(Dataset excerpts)
== Segment start ==

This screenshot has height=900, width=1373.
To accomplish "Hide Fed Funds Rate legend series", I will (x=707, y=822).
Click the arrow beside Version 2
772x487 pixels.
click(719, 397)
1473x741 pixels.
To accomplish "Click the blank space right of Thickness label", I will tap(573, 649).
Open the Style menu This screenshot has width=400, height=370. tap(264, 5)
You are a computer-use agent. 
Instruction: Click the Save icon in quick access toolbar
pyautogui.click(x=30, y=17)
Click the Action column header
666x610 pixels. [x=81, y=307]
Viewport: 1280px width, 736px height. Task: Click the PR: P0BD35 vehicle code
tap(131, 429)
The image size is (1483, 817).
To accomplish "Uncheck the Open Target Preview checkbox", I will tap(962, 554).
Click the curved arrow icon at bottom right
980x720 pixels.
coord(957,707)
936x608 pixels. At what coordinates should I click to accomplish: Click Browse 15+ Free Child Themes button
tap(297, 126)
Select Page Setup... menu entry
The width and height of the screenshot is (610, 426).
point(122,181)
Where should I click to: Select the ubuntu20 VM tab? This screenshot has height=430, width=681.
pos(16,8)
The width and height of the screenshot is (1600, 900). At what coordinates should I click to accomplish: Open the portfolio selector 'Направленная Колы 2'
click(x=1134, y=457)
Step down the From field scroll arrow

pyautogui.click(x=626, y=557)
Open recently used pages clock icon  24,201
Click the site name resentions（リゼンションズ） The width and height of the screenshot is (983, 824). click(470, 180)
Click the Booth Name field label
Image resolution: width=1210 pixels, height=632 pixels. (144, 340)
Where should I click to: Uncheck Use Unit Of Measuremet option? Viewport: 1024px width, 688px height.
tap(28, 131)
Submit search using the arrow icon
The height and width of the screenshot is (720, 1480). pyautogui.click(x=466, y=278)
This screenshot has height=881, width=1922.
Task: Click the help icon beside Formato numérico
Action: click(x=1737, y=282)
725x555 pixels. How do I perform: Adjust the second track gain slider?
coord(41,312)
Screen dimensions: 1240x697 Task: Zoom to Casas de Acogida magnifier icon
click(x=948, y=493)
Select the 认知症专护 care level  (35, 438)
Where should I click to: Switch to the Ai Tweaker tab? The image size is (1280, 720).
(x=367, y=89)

== Segment end ==

--- Assigned task ---
Tell me how many lines of the data hold the word "menu", giving only the number.

--- Solution for this problem ---
2